PROBLEM DESCRIPTION: Take the line that contains "Given: Toggle Italic formatting" and each line after it to the end of the material below, and return them exactly, minus the pictures.
-.-.-
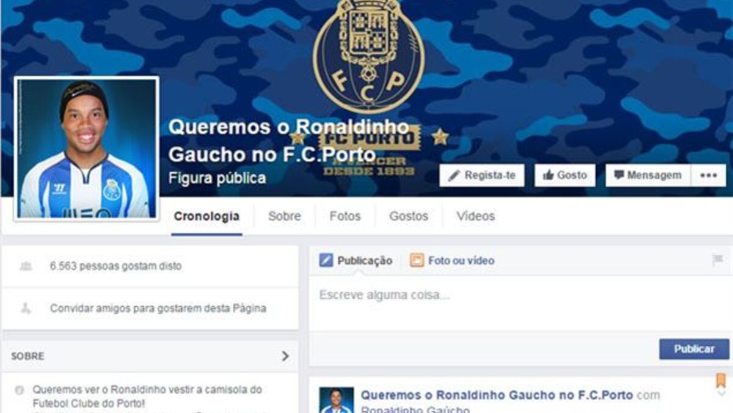Open the post options arrow under the bookmark
733x413 pixels.
pyautogui.click(x=721, y=393)
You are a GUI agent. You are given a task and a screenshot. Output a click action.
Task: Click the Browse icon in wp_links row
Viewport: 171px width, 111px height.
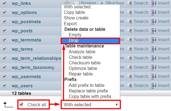pos(77,3)
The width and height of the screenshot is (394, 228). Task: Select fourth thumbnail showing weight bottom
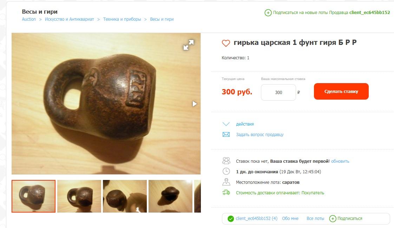[170, 196]
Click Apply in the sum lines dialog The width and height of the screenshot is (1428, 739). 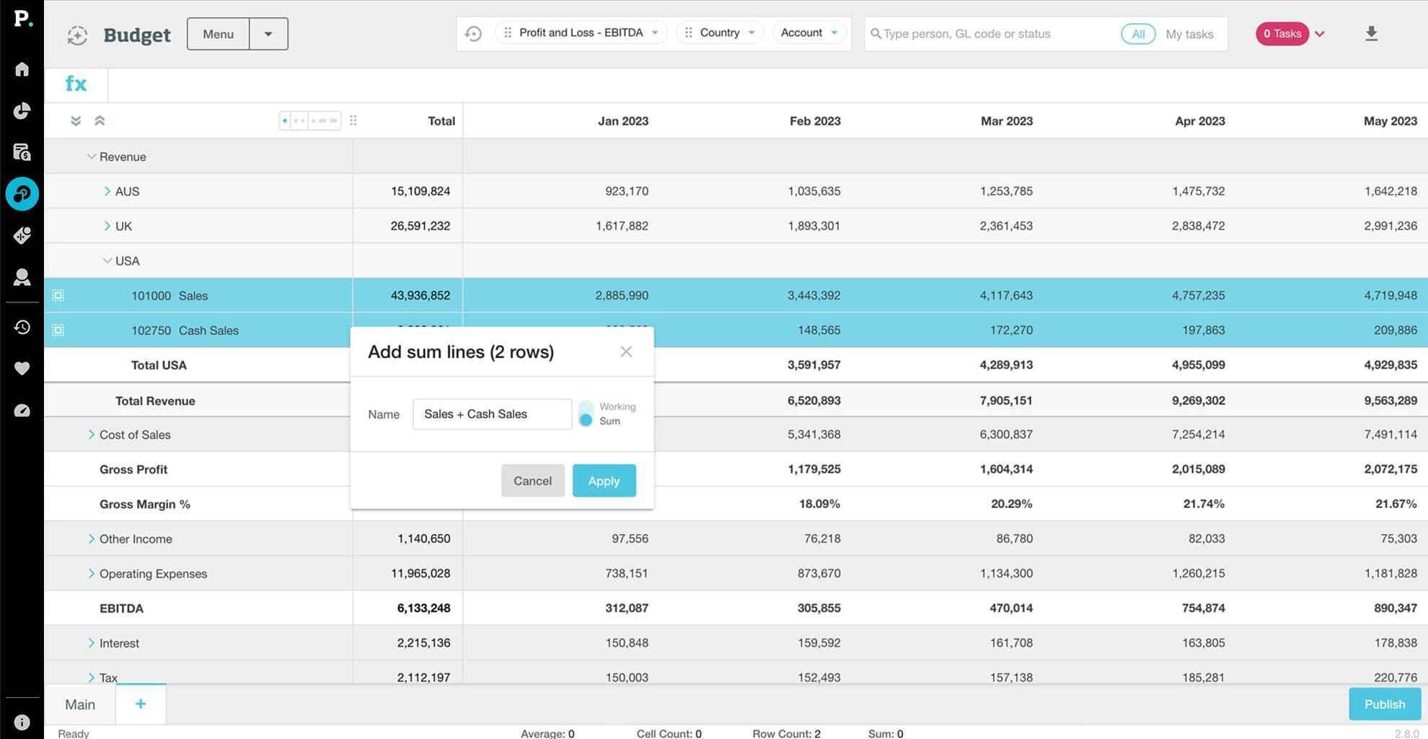pyautogui.click(x=604, y=481)
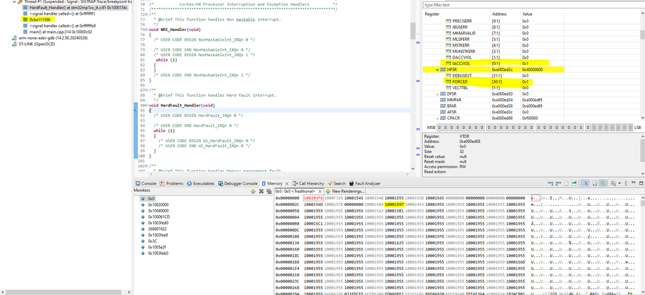645x295 pixels.
Task: Click the remove memory monitor X icon
Action: [261, 192]
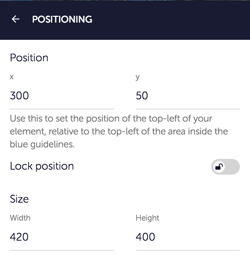
Task: Click the open padlock icon
Action: (x=219, y=166)
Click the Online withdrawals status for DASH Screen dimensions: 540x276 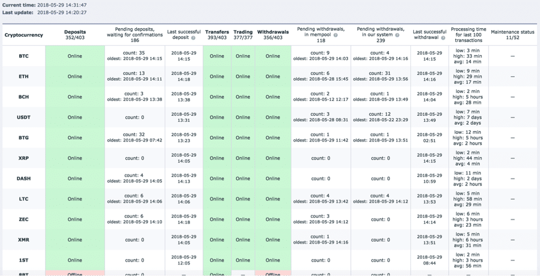click(x=272, y=179)
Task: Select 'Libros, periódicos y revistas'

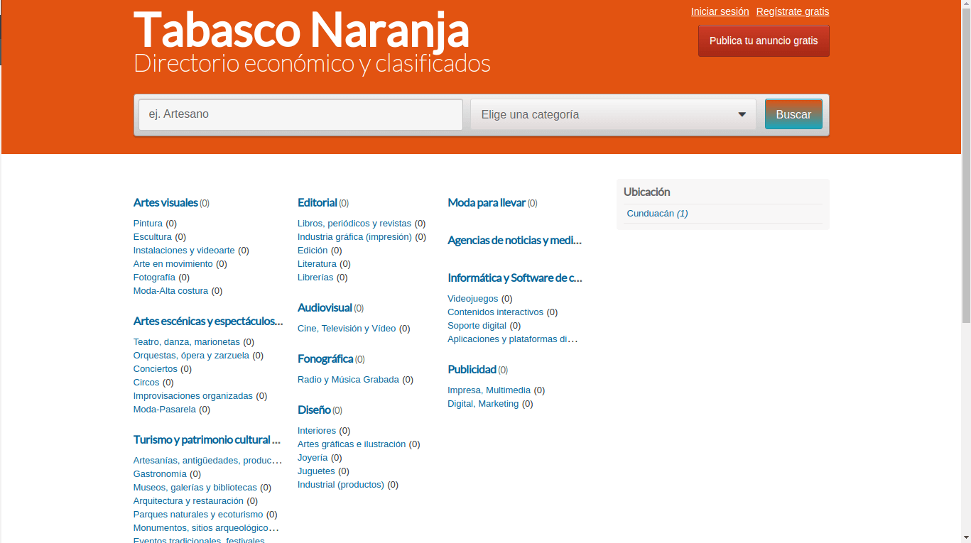Action: pos(354,224)
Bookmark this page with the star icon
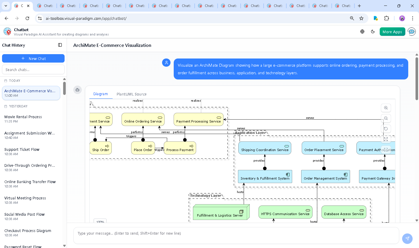This screenshot has width=419, height=248. 361,18
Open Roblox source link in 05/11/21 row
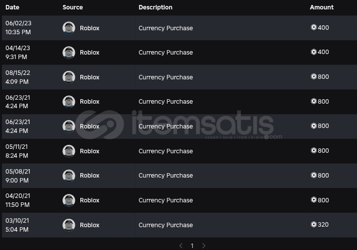Screen dimensions: 357x250 click(x=89, y=151)
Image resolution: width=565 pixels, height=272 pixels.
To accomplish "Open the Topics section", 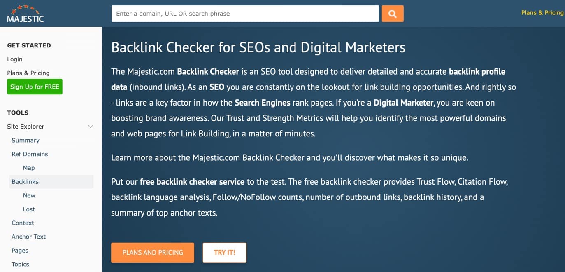I will coord(20,264).
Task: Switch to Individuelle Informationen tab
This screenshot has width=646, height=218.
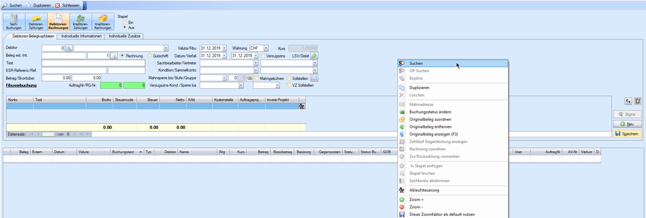Action: pos(81,36)
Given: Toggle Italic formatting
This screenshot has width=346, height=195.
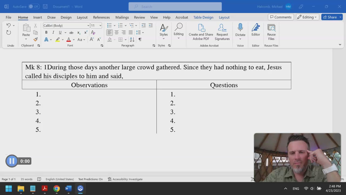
-.-.-
SOLVED EXERCISE:
Given: Toggle Italic formatting
This screenshot has width=346, height=195.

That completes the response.